# DIRECTIONS FOR THIS TASK
Write out everything from the first line down to the line containing "Looking at the image, I should click on (519, 749).", replacing "PERMISSIONS" with "SETTINGS" and leaving everything else unchanged.

# ENTRIES PROVIDED
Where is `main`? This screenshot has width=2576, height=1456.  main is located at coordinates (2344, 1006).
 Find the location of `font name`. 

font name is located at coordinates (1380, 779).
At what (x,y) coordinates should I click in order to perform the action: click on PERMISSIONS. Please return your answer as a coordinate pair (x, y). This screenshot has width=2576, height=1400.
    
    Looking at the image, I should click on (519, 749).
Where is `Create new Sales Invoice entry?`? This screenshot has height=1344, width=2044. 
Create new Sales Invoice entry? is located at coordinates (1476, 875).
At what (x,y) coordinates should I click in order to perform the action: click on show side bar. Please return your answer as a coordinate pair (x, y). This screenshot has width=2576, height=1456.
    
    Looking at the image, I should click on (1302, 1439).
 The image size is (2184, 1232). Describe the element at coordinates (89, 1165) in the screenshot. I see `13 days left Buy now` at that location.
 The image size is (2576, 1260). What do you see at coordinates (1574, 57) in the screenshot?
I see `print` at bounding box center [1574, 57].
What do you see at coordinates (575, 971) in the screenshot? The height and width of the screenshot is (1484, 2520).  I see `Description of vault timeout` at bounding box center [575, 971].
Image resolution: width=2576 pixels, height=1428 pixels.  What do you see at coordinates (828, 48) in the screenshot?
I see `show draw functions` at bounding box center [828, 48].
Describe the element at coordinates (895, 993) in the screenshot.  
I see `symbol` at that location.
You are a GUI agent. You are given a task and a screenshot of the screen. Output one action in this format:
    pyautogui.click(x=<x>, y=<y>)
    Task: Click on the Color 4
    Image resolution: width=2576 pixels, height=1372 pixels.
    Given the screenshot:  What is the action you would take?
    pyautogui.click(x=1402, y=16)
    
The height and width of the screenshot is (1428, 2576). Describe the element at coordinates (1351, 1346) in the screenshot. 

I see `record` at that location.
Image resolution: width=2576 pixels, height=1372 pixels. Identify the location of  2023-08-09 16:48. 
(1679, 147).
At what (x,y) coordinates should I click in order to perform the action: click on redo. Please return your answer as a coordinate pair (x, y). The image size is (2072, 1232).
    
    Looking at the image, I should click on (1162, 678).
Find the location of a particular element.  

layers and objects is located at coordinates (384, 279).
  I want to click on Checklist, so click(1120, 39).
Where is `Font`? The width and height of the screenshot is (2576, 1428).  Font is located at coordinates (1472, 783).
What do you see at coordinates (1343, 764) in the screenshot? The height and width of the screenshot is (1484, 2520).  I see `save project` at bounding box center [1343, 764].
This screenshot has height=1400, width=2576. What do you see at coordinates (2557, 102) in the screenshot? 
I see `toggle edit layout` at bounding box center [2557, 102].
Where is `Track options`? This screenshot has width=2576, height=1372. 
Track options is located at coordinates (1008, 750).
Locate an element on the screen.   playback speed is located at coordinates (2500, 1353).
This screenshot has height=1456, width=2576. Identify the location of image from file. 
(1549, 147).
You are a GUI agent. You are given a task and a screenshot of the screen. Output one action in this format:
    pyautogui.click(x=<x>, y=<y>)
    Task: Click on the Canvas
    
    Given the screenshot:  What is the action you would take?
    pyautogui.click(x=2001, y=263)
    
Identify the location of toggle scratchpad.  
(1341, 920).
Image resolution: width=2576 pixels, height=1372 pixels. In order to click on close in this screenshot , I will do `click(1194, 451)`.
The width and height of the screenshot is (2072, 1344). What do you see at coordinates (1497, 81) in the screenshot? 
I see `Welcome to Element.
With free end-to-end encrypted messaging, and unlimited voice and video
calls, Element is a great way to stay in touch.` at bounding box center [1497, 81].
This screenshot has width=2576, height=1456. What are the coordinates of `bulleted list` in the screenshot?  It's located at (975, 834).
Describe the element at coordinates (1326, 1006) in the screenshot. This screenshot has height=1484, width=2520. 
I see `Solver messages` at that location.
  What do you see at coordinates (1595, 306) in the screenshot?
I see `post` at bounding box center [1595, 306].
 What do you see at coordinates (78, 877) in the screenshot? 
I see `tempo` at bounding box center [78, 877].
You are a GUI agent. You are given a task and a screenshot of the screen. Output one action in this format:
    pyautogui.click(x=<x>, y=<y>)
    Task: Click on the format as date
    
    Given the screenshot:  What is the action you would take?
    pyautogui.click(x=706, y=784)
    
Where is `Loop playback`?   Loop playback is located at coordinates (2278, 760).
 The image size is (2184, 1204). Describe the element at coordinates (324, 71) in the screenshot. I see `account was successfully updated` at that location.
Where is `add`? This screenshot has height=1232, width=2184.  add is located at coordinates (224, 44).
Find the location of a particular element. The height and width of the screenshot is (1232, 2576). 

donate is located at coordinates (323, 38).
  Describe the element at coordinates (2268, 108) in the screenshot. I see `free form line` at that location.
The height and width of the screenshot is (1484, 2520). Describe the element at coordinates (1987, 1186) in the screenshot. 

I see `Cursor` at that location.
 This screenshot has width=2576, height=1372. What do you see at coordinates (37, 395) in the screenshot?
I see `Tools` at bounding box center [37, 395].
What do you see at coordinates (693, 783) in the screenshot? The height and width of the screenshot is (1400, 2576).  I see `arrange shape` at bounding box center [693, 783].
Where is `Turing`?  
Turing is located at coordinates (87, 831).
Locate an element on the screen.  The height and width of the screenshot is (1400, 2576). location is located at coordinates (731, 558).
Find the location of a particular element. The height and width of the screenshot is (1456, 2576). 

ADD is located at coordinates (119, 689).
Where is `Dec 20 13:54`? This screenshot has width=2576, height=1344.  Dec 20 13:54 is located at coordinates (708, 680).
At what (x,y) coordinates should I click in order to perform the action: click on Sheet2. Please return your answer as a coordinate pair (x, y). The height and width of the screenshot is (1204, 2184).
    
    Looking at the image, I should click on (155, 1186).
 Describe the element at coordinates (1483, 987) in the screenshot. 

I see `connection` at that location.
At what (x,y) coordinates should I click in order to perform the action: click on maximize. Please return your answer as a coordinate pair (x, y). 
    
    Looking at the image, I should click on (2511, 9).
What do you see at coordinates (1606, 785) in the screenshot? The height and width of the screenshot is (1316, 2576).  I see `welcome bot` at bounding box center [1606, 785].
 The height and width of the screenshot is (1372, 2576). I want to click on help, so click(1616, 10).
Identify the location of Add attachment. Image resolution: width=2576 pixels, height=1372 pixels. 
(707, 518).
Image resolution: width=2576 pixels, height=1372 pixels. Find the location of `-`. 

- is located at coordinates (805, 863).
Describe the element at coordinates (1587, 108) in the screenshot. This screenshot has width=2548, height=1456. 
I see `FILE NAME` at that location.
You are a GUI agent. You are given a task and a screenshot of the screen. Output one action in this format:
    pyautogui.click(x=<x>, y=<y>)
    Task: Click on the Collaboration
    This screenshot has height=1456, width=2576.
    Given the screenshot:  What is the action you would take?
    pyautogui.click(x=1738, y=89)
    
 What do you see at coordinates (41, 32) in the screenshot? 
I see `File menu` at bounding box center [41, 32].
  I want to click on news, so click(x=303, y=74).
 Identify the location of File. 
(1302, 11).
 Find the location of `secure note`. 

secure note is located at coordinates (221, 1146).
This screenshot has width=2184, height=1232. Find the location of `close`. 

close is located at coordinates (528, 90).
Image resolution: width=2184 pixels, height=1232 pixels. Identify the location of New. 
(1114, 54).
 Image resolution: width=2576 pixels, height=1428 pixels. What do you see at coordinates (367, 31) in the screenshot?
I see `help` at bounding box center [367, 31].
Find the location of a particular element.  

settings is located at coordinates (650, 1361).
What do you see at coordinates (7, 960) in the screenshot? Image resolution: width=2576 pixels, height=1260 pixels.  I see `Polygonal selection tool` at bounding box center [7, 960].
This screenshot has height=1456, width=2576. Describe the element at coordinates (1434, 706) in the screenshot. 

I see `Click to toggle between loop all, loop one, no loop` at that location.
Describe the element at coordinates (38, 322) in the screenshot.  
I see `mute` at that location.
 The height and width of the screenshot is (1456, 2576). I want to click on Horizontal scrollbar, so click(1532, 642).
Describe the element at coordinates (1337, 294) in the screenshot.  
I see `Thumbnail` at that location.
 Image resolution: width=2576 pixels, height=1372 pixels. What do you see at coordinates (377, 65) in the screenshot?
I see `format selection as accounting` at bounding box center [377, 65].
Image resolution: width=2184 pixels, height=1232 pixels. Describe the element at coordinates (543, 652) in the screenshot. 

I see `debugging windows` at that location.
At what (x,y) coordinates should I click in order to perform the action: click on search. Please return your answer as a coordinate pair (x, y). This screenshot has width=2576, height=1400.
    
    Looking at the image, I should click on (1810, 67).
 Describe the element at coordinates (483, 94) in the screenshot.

# ANSWER IN FULL
Where is `main`? This screenshot has width=2576, height=1456.  main is located at coordinates (2344, 1006).
 Find the location of `font name`. 

font name is located at coordinates (1380, 779).
At what (x,y) coordinates should I click in order to perform the action: click on SETTINGS. Please return your answer as a coordinate pair (x, y). This screenshot has width=2576, height=1400.
    
    Looking at the image, I should click on (519, 749).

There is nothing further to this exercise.